• _Information shown_:
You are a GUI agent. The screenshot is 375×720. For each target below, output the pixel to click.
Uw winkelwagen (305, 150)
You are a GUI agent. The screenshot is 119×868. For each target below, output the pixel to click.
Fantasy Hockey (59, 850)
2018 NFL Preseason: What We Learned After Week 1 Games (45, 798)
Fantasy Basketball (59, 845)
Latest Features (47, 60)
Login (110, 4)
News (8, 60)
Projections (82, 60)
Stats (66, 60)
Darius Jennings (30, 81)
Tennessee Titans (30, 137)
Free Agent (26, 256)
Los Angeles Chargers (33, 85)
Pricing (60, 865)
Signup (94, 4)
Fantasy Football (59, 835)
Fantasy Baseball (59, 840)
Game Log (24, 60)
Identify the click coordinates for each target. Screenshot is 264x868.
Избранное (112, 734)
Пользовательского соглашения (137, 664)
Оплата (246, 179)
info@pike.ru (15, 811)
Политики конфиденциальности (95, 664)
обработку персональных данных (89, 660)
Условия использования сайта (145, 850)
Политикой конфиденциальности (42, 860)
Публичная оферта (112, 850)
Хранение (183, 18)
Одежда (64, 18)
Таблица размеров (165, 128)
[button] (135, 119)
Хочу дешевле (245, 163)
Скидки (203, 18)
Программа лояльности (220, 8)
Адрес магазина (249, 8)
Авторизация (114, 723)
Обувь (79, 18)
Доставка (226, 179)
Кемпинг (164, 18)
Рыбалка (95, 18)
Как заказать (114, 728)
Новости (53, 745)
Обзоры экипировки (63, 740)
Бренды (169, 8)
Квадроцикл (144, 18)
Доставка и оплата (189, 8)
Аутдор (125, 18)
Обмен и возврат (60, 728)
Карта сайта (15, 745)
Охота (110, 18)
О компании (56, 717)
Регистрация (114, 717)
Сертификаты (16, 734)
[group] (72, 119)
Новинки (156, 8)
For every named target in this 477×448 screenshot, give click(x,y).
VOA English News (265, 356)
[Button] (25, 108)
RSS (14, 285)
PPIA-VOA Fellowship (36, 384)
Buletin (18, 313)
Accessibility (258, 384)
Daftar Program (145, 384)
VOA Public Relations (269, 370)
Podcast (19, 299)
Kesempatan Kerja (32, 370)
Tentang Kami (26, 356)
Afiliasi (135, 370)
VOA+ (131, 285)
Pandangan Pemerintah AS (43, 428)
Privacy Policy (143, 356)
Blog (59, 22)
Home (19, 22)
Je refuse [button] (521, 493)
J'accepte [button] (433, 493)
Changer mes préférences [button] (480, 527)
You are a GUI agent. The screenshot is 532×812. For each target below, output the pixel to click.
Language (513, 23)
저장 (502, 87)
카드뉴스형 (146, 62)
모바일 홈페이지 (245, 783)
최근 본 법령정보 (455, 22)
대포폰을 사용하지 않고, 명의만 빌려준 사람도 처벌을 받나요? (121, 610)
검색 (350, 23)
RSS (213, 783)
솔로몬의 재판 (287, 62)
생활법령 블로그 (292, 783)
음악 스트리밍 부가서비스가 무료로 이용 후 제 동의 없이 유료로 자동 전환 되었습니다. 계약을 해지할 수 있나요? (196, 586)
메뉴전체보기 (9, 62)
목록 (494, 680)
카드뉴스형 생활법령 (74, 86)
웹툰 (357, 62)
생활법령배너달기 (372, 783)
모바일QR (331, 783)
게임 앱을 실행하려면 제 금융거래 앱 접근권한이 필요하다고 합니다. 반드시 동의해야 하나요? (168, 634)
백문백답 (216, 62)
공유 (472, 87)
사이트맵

• _Direction_:
Edit the records above so that every "GUI agent" becomes "interface agent", and leave every other character as it is.

• _Right answer_:
You are a interface agent. The screenshot is 375×720. For each target below, output the pixel to click.
Uw winkelwagen (305, 150)
You are a interface agent. The screenshot is 119×868. For each target below, output the pixel to click.
Fantasy Hockey (59, 850)
2018 NFL Preseason: What We Learned After Week 1 Games (45, 798)
Fantasy Basketball (59, 845)
Latest Features (47, 60)
Login (110, 4)
News (8, 60)
Projections (82, 60)
Stats (66, 60)
Darius Jennings (30, 81)
Tennessee Titans (30, 137)
Free Agent (26, 256)
Los Angeles Chargers (33, 85)
Pricing (60, 865)
Signup (94, 4)
Fantasy Football (59, 835)
Fantasy Baseball (59, 840)
Game Log (24, 60)
Identify the click coordinates for each target. Screenshot is 264x868.
Избранное (112, 734)
Пользовательского соглашения (137, 664)
Оплата (246, 179)
info@pike.ru (15, 811)
Политики конфиденциальности (95, 664)
обработку персональных данных (89, 660)
Условия использования сайта (145, 850)
Политикой конфиденциальности (42, 860)
Публичная оферта (112, 850)
Хранение (183, 18)
Одежда (64, 18)
Таблица размеров (165, 128)
[button] (135, 119)
Хочу дешевле (245, 163)
Скидки (203, 18)
Программа лояльности (220, 8)
Адрес магазина (249, 8)
Авторизация (114, 723)
Обувь (79, 18)
Доставка (226, 179)
Кемпинг (164, 18)
Рыбалка (95, 18)
Как заказать (114, 728)
Новости (53, 745)
Обзоры экипировки (63, 740)
Бренды (169, 8)
Квадроцикл (144, 18)
Доставка и оплата (189, 8)
Аутдор (125, 18)
Обмен и возврат (60, 728)
Карта сайта (15, 745)
Охота (110, 18)
О компании (56, 717)
Регистрация (114, 717)
Сертификаты (16, 734)
[group] (72, 119)
Новинки (156, 8)
For every named target in this 477×448 screenshot, give click(x,y).
VOA English News (265, 356)
[Button] (25, 108)
RSS (14, 285)
PPIA-VOA Fellowship (36, 384)
Buletin (18, 313)
Accessibility (258, 384)
Daftar Program (145, 384)
VOA Public Relations (269, 370)
Podcast (19, 299)
Kesempatan Kerja (32, 370)
Tentang Kami (26, 356)
Afiliasi (135, 370)
VOA+ (131, 285)
Pandangan Pemerintah AS (43, 428)
Privacy Policy (143, 356)
Blog (59, 22)
Home (19, 22)
Je refuse [button] (521, 493)
J'accepte [button] (433, 493)
Changer mes préférences [button] (480, 527)
You are a interface agent. The screenshot is 532×812. For each target below, output the pixel to click.
Language (513, 23)
저장 (502, 87)
카드뉴스형 (146, 62)
모바일 홈페이지 (245, 783)
최근 본 법령정보 (455, 22)
대포폰을 사용하지 않고, 명의만 빌려준 사람도 처벌을 받나요? (121, 610)
검색 (350, 23)
RSS (213, 783)
솔로몬의 재판 (287, 62)
생활법령 블로그 (292, 783)
음악 스트리밍 부가서비스가 무료로 이용 후 제 동의 없이 유료로 자동 전환 되었습니다. 계약을 해지할 수 있나요? (196, 586)
메뉴전체보기 (9, 62)
목록 (494, 680)
카드뉴스형 생활법령 (74, 86)
웹툰 (357, 62)
생활법령배너달기 (372, 783)
모바일QR (331, 783)
게임 앱을 실행하려면 제 금융거래 앱 접근권한이 필요하다고 합니다. 반드시 동의해야 하나요? (168, 634)
백문백답 (216, 62)
공유 (472, 87)
사이트맵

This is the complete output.